Day of Respect encourages kindness
June 4, 2008
By Laura Geggel
Through memory of Columbine victim, Mount Si students learn how to treat each other
Students at Mount Si High School on May 29 learned about Rachel Scott and the values of kindness and respect she was known for. Scott was the first victim of the Columbine High School shooting in 1999. After her death, a nationwide program was begun which hosts 35 speakers who travel to schools spreading Scott’s message of hope and kindness.
The presentation was the second part of a three-year program at Mount Si called “The Day of Respect”, which highlights compassion between community members.
“This year was different, because it showed the difference one person can have,” said Lazarus Honeywell, who is on the ASB student relations committee.
“(Last year), immediately after, for about the next week, it was about the best week of school, because people got all of these bubbly feelings and it ended up being really nice.”
During this year’s assembly, presenter Derek Kilgore, a friend of the Scott family, showed video interviews of the lives Scott positively influenced. Before her death, she had befriended a number of school classmates who had a difficult time fitting in at high school.
One day, Scott and her friends sat next to a new student who was eating lunch by herself. Adam Kyler, a disabled student at Columbine, said Scott’s thoughtful banter helped him decide not to commit suicide during his difficult high school years.
In another instance, Scott stopped by the side of the road to hold an umbrella over Austin Wiggins as he fixed a flat tire in the rain.
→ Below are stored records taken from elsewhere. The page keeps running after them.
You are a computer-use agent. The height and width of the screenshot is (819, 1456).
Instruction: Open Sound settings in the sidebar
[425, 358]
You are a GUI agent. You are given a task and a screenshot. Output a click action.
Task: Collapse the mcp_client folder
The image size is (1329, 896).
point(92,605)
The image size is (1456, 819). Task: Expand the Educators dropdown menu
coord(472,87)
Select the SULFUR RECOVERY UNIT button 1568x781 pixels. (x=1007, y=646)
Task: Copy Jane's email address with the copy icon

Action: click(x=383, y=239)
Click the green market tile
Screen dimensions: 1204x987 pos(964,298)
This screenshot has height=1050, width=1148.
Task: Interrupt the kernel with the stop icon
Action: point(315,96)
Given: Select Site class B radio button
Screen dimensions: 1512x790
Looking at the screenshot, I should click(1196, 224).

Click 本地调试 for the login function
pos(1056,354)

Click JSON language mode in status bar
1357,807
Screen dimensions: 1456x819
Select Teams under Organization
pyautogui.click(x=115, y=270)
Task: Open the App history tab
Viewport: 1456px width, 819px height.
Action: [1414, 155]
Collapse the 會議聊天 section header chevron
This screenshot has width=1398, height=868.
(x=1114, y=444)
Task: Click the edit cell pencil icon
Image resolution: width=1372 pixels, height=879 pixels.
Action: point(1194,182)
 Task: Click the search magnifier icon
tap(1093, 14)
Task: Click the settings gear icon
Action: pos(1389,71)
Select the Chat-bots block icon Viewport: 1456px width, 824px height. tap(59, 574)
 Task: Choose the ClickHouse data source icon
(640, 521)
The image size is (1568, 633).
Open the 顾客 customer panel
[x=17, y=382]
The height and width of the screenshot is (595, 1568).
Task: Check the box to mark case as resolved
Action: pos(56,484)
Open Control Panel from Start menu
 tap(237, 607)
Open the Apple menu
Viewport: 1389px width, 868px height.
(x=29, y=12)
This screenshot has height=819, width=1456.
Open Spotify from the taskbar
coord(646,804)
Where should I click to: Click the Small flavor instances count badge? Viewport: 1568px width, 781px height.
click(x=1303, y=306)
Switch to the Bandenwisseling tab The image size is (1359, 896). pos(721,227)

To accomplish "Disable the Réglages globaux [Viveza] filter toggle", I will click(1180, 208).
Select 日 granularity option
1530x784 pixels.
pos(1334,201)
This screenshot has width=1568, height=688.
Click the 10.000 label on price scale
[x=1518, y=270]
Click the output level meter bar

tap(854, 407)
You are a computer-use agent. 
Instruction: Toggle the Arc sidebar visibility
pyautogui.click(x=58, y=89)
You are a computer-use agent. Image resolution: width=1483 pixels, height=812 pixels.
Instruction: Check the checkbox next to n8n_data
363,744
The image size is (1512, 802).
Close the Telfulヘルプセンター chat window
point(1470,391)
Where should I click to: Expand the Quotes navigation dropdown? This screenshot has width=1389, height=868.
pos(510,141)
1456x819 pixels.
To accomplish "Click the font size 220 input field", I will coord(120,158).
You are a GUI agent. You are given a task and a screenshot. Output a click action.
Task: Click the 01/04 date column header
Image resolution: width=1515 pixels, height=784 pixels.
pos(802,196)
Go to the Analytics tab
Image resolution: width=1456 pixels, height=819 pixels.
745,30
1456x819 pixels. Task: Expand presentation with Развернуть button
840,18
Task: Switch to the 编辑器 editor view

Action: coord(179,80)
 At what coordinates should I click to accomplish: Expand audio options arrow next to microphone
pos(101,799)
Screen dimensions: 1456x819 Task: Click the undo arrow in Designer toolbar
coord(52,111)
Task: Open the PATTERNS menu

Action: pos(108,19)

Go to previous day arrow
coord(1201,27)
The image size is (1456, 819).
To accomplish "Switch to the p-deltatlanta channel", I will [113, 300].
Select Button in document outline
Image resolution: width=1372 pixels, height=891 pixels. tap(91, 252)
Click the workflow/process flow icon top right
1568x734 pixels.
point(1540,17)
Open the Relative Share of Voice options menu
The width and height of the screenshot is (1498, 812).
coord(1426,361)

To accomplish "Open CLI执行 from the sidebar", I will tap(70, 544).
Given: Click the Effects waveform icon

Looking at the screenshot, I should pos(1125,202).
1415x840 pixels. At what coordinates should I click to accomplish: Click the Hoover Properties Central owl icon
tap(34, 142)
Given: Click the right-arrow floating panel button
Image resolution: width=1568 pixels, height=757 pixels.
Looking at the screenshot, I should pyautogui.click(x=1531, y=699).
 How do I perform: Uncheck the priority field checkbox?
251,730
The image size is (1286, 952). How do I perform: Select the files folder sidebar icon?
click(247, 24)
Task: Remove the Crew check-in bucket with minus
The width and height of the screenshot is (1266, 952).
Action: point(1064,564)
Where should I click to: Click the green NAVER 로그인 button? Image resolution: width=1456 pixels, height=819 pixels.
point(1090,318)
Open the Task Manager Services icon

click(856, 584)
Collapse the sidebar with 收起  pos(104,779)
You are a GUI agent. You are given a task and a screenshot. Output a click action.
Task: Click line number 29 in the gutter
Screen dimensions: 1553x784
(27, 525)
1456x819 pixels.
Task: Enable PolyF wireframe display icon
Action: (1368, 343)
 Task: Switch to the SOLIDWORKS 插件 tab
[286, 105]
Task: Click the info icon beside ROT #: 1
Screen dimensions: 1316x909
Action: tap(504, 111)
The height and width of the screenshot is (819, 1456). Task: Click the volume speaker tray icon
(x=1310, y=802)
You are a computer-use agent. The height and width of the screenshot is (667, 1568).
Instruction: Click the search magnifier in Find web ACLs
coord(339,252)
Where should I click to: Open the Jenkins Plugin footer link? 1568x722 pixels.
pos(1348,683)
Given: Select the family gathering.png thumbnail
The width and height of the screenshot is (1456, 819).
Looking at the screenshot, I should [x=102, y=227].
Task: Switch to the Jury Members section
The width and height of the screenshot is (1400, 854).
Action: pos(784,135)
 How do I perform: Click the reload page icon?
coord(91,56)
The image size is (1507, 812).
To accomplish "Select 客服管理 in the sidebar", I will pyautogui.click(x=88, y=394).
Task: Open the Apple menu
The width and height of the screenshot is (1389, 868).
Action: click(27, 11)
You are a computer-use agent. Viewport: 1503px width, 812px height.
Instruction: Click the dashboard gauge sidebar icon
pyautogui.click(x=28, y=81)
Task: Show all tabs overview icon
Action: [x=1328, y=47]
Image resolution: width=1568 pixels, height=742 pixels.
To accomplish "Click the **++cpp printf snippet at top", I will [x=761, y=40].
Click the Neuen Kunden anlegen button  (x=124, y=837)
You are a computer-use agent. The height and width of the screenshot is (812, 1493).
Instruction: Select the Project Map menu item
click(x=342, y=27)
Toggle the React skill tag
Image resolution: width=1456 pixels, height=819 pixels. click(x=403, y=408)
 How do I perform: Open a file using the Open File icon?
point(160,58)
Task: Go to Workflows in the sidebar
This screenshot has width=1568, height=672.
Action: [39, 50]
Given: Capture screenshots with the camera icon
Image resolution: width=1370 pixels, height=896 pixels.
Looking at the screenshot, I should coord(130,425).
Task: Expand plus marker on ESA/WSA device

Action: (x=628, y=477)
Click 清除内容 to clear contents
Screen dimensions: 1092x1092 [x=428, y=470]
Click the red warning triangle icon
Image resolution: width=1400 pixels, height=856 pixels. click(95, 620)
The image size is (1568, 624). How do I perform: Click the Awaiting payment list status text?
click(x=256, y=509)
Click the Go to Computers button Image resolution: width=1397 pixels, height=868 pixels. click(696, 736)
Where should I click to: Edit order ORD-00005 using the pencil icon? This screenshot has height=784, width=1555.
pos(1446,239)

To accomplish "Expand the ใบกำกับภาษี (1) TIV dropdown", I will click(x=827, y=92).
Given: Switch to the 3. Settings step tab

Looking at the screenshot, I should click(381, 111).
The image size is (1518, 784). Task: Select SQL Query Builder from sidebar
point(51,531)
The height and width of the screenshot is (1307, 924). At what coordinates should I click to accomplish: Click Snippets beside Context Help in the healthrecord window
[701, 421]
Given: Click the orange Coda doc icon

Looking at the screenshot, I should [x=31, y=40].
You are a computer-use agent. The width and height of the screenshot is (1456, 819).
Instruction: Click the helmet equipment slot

Scott did not know Wiggins, but she felt moved to help him, a message Kilgore reiterated throughout the assembly.
Sophomore Becky Garding said she enjoyed the assembly’s constructive message.
“The assembly’s most important part was how we should start a chain reaction by being kind to people and how important even being kind to random people you don’t know is,” Garding said. “(Kindness) can really affect someone even if you don’t know them.”
Students who chose to accept the legacy challenge were given the option to sign a poster following the presentation.
The assembly began with a recording of Robert Kennedy’s April 1968 speech delivered the day after Dr. Martin Luther King Junior’s assassination, “On the Mindless Menace of Violence,” which emphasized people’s similarities, instead of their differences.
Following the presentation on Scott, Natural Helpers, ASB officers and club leaders were invited to a smaller session that gave concrete ways to start chain reactions of kindness. A new-student welcome committee and a letter-writing campaign to groups of students and staff grabbed the interest of those in attendance.
The program will return to Mount Si next year. Sophomore Anna Sprouse, who sat in on the workshop, said she couldn’t wait to implement some of the new programs encouraging kindness.
“It really important for our school,” Sprouse said. “We can do so much.”